• **Текст**:
------------------------

Деятельность командования опиралась на дополнительную законодательную базу, регулировавшую порядок укомплектования штрафных формирований переменным составом. 20 ноября 1919 г. декретом ВЦИК было утверждено Положение о революционных военных трибуналах, в котором пункт о «сдаче в штрафные части (для красноармейцев)» содержался в перечне наказаний, налагаемых по приговору реввоентрибуналов. Забегая вперед, скажем, что в новой редакции Положения, утвержденной 4 мая 1920 г., уточнение «для красноармейцев» было снято, однако, как показала практика, это вовсе не означало, что указанная мера наказания распространялась и на командный состав[72].
Определение в штрафные части как мера воздействия на злостных дезертиров использовалось командованием в ходе советско-польской войны 1920 г. Из более чем 8,5 тыс. военнослужащих Западного фронта, самовольно покинувших расположение своих частей, 132 человека были направлены в штрафные команды, 105 – приговорены к расстрелу и еще шесть – к условному расстрелу[73].
Надо отметить, что военные трибуналы широко практиковали такую меру наказания, как направление в штрафную роту с условным смертным приговором. В реальный расстрел он воплощался не часто, поскольку в своем большинстве осужденные либо искупали свою вину, либо погибали в бою. Позднее от условных смертных приговоров как меры наказания реввоентрибуналы отказались совсем. В штрафные части зачислялись также красноармейцы, уличенные в членовредительстве.
Только за семь месяцев 1919 г. были осуждены 95 тыс. злостных дезертиров, из которых больше половины были направлены в штрафные части, а 600 человек расстреляны[74]. Еще 89 466 человек осуждены в 1920 г. Из них: к 24 334 военнослужащим (22,8 %) применено условное осуждение, 31 275 (28,3 %) приговорены к лишению свободы, 15 380 (14,4 %) направлены в штрафные роты и концентрационные лагеря, 368 (0,4 %) объявлены вне закона, а 5757 (5,4 %) приговорены к расстрелу[75].

------------------------

• **Извлечённые данные**:
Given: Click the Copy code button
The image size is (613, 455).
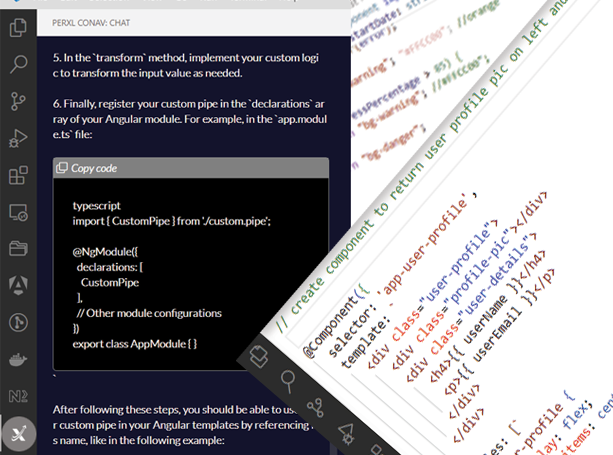Looking at the screenshot, I should point(94,168).
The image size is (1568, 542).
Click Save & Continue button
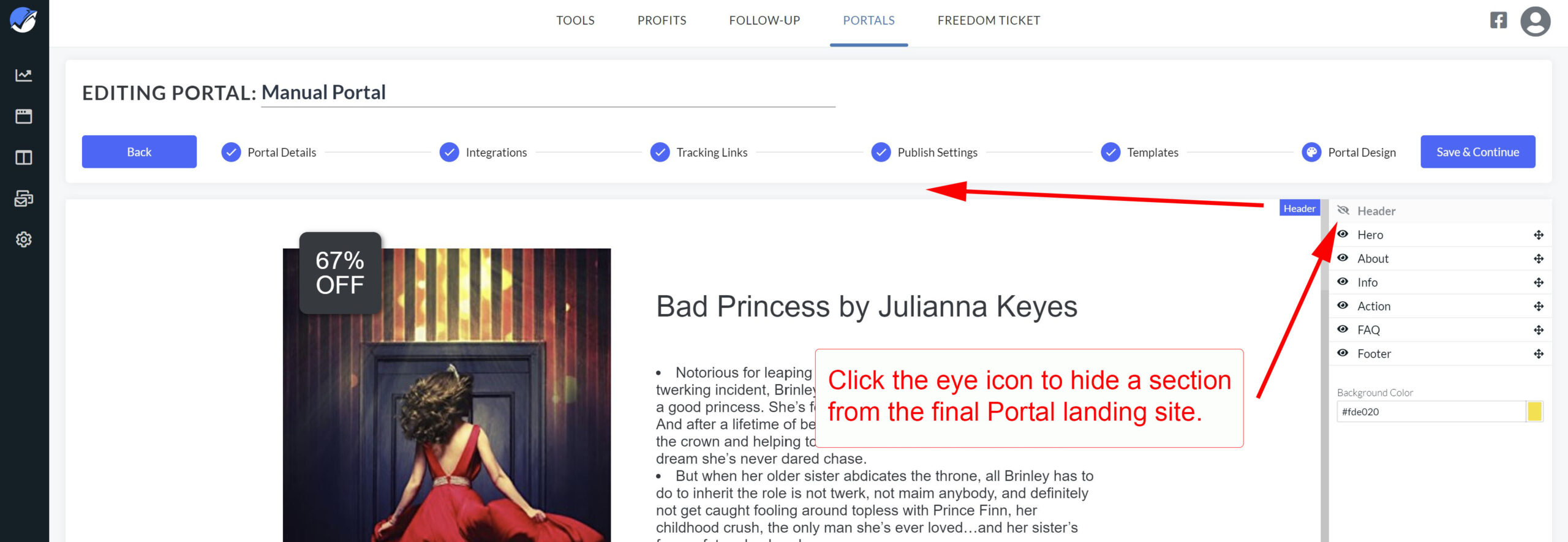[1477, 152]
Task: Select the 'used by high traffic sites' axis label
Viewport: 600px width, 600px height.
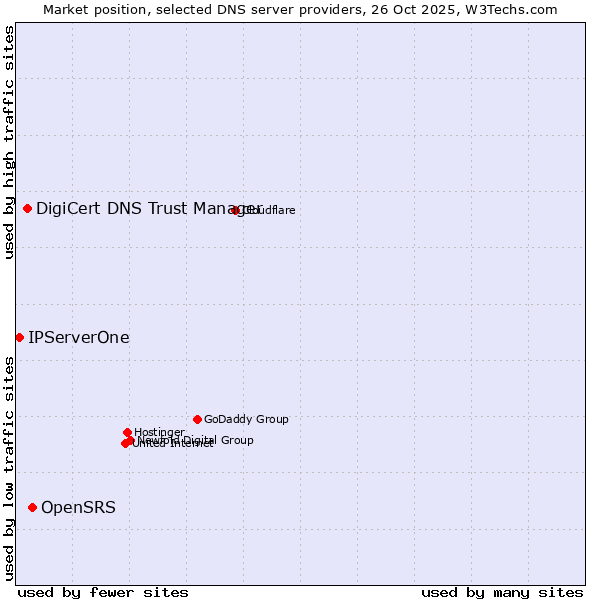Action: pyautogui.click(x=9, y=142)
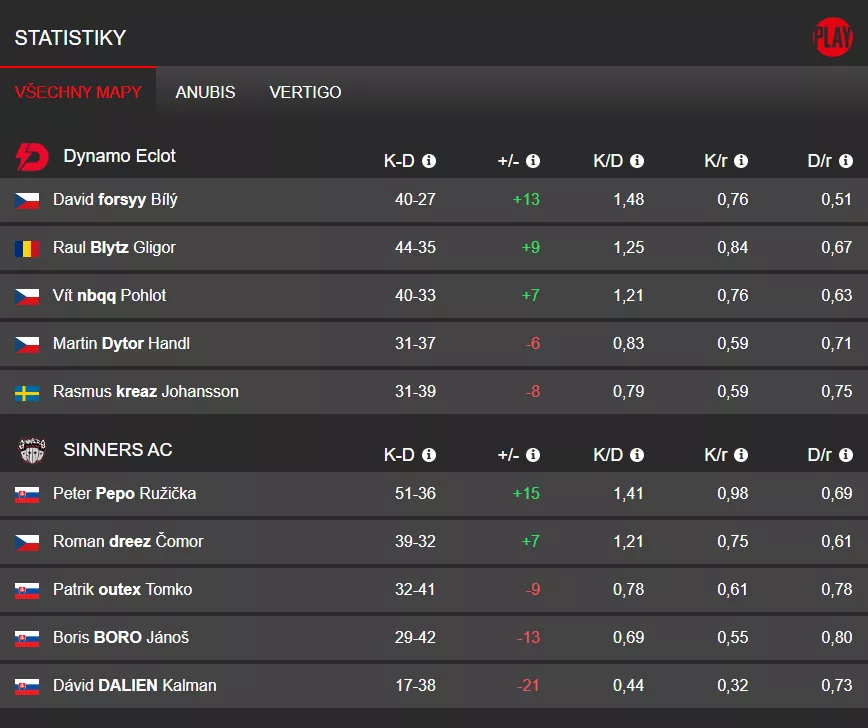Open Peter Pepo Ružička player profile

[x=124, y=494]
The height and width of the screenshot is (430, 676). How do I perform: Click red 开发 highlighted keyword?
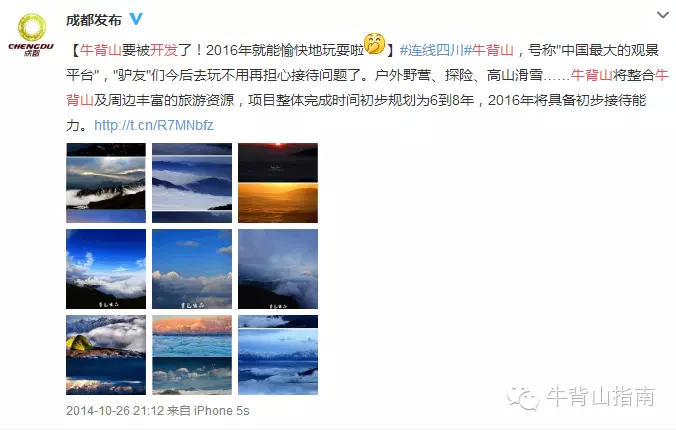pos(164,50)
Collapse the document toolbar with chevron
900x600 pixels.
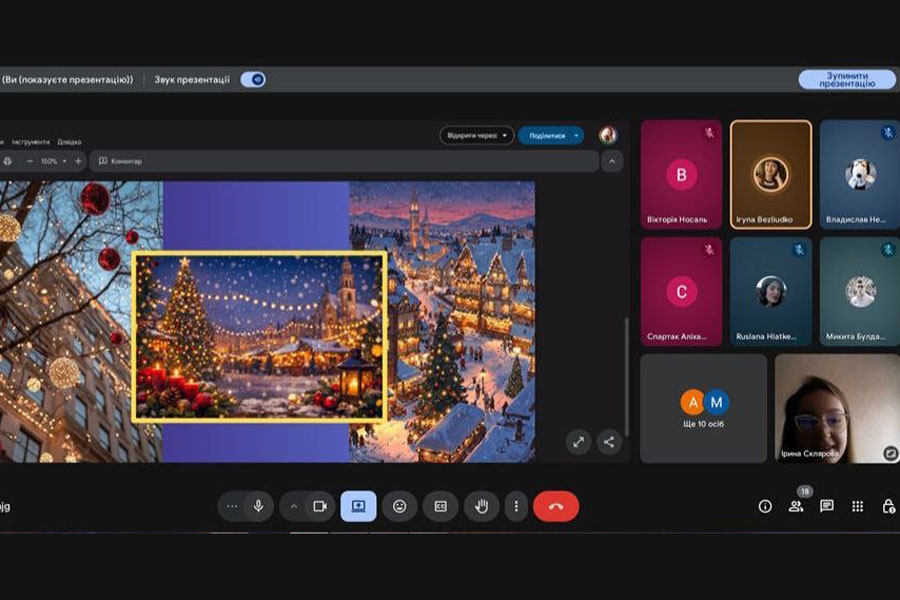pyautogui.click(x=612, y=161)

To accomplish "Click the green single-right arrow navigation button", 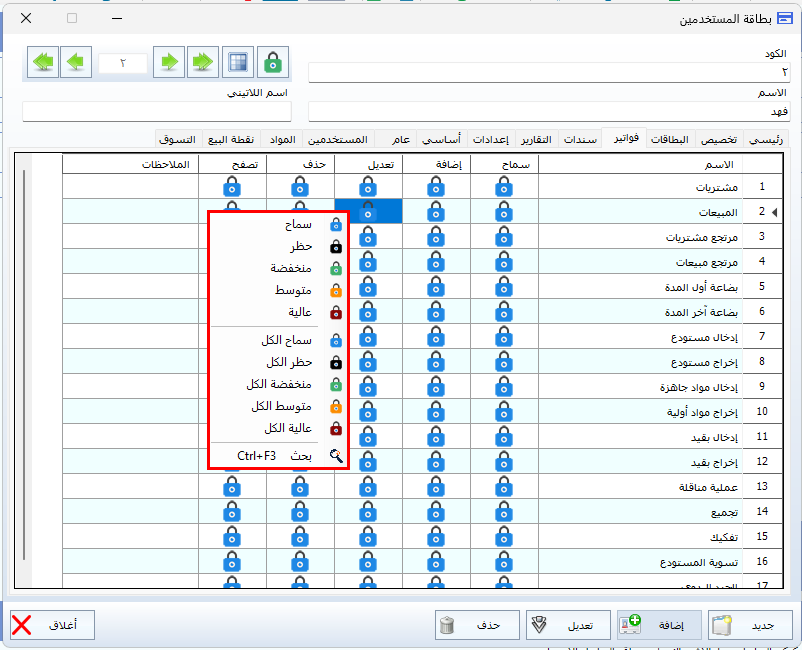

------------------------

• **Задание и требования**:
Пожалуйста, верните дословно отрывок из текста о штрафных частях начиная со слов «Надо отметить, что» и до слов «уличенные в членовредительстве.» включительно.

• **Ответ ниже**:
Надо отметить, что военные трибуналы широко практиковали такую меру наказания, как направление в штрафную роту с условным смертным приговором. В реальный расстрел он воплощался не часто, поскольку в своем большинстве осужденные либо искупали свою вину, либо погибали в бою. Позднее от условных смертных приговоров как меры наказания реввоентрибуналы отказались совсем. В штрафные части зачислялись также красноармейцы, уличенные в членовредительстве.